» PARTES DEL EJERCICIO
a) Según el texto sobre el documental de Rithy Panh, ¿cómo se llama el burdel donde viven las mujeres cuyos relatos se cuentan?
b) Resume en una sola oración el párrafo del texto sobre el documental de Rithy Panh que comienza con "Una sala vacía", sin perder sus datos principales.
c) Prosigue el texto sobre el documental de Rithy Panh a partir de su última oración.

Los vientos y las lluvias del monzón en el sureste asiático acarician los relatos contados por algunas mujeres residentes del “Building”; uno de los burdeles marginales más grandes de Pnohm Penh capital de Camboya; país en el que el régimen del Khmer Rouge ha dejado profundas secuelas de degradación social y pobreza, donde hasta los niños son mercancía rentable para el turismo sexual.
Rithy Panh originario de Camboya y director de
El papel no puede envolver la brasa (2007), nos aproxima con su cautelosa cámara a la adversa intimidad de algunas prostitutas. Los primeros planos de sus rostros acentúan la desventura de sus relatos, al mismo tiempo que nos indica que esas mujeres olvidadas y anónimas, ahora son las protagonistas.
El documental nos habla de ellas, de sus vidas, historias que le harían encogerse de hombros al más indolente. Son éstas mujeres, muchas de ellas niñas, las que en condiciones de maltrato y humillación encuentran pequeños instantes para la ternura y la alegría.
Una sala vacía, tan solo decorada con pósters de cantantes y actrices asiáticas, en la cual se tiran esteras para dormir, es donde ellas habitan, donde se preparan, y donde se maquillan, antes que la noche les obligue a tomar un mototaxi para salir a trabajar.

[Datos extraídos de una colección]
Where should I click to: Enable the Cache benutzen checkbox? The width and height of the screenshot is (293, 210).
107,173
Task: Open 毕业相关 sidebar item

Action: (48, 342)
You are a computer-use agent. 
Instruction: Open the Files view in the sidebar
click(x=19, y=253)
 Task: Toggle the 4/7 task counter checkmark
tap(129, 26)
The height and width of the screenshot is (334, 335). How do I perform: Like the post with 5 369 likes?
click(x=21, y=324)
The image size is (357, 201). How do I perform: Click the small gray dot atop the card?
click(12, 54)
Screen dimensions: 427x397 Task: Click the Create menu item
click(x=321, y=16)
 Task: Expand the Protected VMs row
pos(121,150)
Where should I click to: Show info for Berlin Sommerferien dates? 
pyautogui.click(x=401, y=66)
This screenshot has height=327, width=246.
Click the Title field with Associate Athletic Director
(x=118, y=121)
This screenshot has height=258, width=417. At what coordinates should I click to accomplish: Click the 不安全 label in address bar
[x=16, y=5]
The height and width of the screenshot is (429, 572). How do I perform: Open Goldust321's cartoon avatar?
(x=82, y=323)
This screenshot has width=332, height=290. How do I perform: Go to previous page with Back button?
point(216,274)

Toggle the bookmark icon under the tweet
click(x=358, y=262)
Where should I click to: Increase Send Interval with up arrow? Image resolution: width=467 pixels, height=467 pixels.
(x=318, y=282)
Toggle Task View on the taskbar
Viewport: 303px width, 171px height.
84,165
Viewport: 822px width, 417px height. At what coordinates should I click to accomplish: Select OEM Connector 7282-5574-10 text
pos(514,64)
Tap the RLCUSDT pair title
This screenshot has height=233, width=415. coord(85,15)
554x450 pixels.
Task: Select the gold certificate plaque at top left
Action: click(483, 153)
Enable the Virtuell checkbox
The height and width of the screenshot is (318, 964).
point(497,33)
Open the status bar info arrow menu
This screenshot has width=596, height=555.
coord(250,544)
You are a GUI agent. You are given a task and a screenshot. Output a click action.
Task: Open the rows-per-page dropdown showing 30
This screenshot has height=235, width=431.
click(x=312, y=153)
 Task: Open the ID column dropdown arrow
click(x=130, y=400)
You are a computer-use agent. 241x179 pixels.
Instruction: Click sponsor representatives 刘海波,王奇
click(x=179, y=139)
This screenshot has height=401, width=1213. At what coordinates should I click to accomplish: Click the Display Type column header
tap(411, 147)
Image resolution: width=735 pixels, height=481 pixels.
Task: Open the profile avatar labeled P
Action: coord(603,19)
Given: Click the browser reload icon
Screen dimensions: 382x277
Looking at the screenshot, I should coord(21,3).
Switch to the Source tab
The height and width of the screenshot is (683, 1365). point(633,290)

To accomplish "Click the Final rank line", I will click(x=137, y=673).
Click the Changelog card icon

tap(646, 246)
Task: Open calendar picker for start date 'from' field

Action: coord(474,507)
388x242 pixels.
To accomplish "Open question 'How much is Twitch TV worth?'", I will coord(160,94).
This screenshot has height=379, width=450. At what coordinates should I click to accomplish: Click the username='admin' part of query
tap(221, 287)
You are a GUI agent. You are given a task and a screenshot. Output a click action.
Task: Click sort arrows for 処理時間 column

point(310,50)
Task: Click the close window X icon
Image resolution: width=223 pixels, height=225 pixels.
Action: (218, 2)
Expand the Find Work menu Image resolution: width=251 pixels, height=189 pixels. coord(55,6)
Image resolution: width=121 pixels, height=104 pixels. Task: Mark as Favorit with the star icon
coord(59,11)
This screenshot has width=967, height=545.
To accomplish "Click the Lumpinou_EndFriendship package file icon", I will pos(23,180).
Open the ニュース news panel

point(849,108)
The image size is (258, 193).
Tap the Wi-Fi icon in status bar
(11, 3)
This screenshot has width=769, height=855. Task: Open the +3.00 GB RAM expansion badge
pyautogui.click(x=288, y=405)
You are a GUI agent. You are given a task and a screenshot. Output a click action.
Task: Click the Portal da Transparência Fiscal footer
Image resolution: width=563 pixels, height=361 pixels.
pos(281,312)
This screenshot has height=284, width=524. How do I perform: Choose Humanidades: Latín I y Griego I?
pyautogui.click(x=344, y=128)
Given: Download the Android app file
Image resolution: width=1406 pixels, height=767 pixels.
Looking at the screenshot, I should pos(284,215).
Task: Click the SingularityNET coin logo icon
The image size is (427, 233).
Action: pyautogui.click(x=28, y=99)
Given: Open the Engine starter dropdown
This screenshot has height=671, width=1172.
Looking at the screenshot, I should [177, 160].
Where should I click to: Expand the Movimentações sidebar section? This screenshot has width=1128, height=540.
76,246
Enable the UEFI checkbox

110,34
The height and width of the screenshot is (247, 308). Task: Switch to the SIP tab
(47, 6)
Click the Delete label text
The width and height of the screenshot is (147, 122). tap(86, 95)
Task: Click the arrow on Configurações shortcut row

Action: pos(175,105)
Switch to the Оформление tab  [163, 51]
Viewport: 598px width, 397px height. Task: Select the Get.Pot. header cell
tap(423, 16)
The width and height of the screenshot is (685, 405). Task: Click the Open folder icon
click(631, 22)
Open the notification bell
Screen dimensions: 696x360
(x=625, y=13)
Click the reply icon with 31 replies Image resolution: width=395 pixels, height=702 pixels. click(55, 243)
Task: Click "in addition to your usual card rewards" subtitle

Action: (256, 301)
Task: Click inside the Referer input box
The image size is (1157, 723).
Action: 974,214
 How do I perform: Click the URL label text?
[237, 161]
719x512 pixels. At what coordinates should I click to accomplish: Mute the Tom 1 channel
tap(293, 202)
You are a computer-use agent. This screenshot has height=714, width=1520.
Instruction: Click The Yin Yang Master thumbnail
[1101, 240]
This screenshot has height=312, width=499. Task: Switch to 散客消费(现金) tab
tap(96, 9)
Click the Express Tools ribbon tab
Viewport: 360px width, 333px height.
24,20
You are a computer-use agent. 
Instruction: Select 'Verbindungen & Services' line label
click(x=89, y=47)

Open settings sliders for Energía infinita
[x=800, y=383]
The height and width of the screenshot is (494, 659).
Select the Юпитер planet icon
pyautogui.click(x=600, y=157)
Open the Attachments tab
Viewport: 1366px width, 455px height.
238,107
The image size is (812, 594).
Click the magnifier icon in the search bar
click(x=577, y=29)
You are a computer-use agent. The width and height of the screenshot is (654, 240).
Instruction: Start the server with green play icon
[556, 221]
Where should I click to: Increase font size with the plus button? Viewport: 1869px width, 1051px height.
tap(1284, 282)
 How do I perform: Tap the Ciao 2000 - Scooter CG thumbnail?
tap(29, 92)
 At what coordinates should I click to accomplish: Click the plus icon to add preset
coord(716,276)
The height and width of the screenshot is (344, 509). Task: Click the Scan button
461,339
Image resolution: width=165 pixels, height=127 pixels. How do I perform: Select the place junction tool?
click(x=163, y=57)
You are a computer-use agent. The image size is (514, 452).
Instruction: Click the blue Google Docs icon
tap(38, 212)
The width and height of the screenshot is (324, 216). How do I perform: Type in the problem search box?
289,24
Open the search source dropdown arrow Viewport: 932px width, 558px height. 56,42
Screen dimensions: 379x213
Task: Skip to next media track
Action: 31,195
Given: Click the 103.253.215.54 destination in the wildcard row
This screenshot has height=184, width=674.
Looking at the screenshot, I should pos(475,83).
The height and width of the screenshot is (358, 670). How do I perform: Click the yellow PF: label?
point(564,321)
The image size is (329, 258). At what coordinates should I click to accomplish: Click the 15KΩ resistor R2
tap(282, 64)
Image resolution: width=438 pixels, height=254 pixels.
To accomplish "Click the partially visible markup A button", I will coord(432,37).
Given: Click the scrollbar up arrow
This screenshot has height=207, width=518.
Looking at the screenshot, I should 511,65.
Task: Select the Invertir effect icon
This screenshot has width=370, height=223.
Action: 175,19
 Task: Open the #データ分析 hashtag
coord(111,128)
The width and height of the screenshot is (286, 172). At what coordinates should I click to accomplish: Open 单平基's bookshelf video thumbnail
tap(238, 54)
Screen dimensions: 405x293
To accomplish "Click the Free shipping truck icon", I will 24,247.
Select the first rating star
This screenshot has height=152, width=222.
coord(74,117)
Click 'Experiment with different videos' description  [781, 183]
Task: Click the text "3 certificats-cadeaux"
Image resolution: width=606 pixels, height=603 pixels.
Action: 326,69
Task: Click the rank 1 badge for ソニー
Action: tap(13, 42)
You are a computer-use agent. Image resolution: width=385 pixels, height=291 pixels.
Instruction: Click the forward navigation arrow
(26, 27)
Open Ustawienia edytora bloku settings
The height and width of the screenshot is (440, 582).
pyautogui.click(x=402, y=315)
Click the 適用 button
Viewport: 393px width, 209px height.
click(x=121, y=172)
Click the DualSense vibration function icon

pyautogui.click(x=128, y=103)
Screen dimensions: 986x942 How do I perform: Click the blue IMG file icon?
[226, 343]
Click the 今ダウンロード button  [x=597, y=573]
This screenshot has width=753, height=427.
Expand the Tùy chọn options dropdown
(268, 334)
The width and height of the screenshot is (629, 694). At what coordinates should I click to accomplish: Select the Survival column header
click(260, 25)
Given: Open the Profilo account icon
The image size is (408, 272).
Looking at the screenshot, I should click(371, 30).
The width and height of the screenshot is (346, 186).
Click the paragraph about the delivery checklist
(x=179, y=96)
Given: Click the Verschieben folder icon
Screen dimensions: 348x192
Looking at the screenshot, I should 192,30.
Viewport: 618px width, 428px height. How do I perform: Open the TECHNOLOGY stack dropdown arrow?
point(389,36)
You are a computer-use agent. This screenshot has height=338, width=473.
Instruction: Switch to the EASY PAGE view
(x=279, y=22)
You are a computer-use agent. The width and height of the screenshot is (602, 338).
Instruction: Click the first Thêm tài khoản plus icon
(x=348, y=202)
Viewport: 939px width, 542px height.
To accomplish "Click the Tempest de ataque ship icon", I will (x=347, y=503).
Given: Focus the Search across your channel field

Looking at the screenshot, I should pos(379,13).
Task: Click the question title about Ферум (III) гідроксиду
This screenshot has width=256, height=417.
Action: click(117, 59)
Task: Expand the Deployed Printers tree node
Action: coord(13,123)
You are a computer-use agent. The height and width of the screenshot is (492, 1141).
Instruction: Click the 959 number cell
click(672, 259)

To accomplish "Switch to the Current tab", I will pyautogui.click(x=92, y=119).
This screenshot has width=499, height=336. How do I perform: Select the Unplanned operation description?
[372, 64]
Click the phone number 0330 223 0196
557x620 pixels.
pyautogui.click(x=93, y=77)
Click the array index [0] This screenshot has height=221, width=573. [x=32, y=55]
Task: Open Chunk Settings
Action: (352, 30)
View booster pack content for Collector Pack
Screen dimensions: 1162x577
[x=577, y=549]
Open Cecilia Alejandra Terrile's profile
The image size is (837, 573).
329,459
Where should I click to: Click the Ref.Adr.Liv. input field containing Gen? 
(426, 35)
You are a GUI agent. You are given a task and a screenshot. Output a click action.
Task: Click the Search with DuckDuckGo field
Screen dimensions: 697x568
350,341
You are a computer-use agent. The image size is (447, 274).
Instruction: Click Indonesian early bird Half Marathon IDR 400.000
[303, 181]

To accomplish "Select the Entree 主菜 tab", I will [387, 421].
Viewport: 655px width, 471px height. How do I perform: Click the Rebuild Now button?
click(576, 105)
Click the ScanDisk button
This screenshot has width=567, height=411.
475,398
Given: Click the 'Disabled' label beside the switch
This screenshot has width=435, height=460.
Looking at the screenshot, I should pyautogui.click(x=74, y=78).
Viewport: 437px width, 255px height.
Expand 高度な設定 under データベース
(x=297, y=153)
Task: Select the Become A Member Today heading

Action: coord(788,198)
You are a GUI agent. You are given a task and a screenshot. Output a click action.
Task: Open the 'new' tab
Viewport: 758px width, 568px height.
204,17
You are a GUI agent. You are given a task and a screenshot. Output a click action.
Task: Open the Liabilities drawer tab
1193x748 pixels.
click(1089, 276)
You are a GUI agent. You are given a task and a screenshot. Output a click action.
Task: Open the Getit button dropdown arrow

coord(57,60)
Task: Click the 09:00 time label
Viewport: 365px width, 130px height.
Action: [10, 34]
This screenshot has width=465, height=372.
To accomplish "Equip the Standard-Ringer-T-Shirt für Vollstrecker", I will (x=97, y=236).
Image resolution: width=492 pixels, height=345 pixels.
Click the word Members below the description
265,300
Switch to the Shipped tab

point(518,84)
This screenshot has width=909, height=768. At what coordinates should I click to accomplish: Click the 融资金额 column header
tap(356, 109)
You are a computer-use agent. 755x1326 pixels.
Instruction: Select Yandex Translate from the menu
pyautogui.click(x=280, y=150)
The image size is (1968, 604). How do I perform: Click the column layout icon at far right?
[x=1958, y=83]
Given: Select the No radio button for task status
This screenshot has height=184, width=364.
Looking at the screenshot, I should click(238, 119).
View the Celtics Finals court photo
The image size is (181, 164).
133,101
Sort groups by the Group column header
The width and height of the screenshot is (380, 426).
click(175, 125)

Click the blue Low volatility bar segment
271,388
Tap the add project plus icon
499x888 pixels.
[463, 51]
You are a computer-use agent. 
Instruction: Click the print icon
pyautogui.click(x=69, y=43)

» SECCIÓN DE RESPUESTAS
a) Se llama el "Building".

b) Las mujeres viven en una sala vacía decorada solo con pósters de cantantes y actrices asiáticas, donde duermen sobre esteras, se preparan y se maquillan antes de tomar un mototaxi por la noche para ir a trabajar.

c)
Así salen, protegidas solo por su maquillaje; disfraz con el que se muestran y se mienten, con el que se exponen y se venden, el maquillaje que oculta su verdad, verdad que al cliente no le interesa.
“Quien hace el bien, recibe el bien, quien hace el mal; dinero” se dice en la película, y es que ese es el motivo que las arrastró a esa vida y por el que la arriesgan todas las noches, solo con dinero pueden rendirle cuentas a “la madam”, su dueña, quien será implacable si una de sus chicas no reuniera lo suficiente, necesitan el dinero y cada centavo logrado es escrupulosamente contabilizado. Solo así pueden evitar las enfermedades a las que están expuestas, sanar las heridas del maltrato, realizarse un aborto o mantener a su familia. Es el único que puede prometerles un futuro.
Muchos de los relatos -historias de violencia y humillación-, son contados con opresivos silencios y clandestinas lágrimas. A sus agresores no los vemos, pero podemos percibir que son muchos, que van desde familiares y vecinos hasta extranjeros sin escrúpulos, ellas los nombran como si de fantasmas se tratara, pero son fantasmas que embarazan y golpean, que humillan y matan.
“Todavía pienso en mi hijo y en mi madre, sino ya me hubiera colgado” nos cuenta una de ellas después de advertirnos que el único sustento de su familia es su trabajo.
No hay forma de escapar de ésta realidad, no conocen otra, fueron reclutadas desde muy niñas, son esclavas sexuales y sus hijos posiblemente no tengan otra opción.
Esa realidad es más llevadera con el Yaabaa (meta-anfetamina de fuerte adicción)...
Hay otros momentos en los que mientras hablan, mientras relatan su vida: sus rostros -ahora ya sin maquillaje- se llenan de silencio. Muchas de ellas son solo eso; un silencio anhelante, una mirada con esperanza, una mirada perdida en un horizonte gris, horizonte que trae solo lluvia que se mezcla y confunde con lágrimas.
"La película se sitúa lo más cerca de la vida y por lo tanto muy cerca de la muerte espiritual de una prostituta”.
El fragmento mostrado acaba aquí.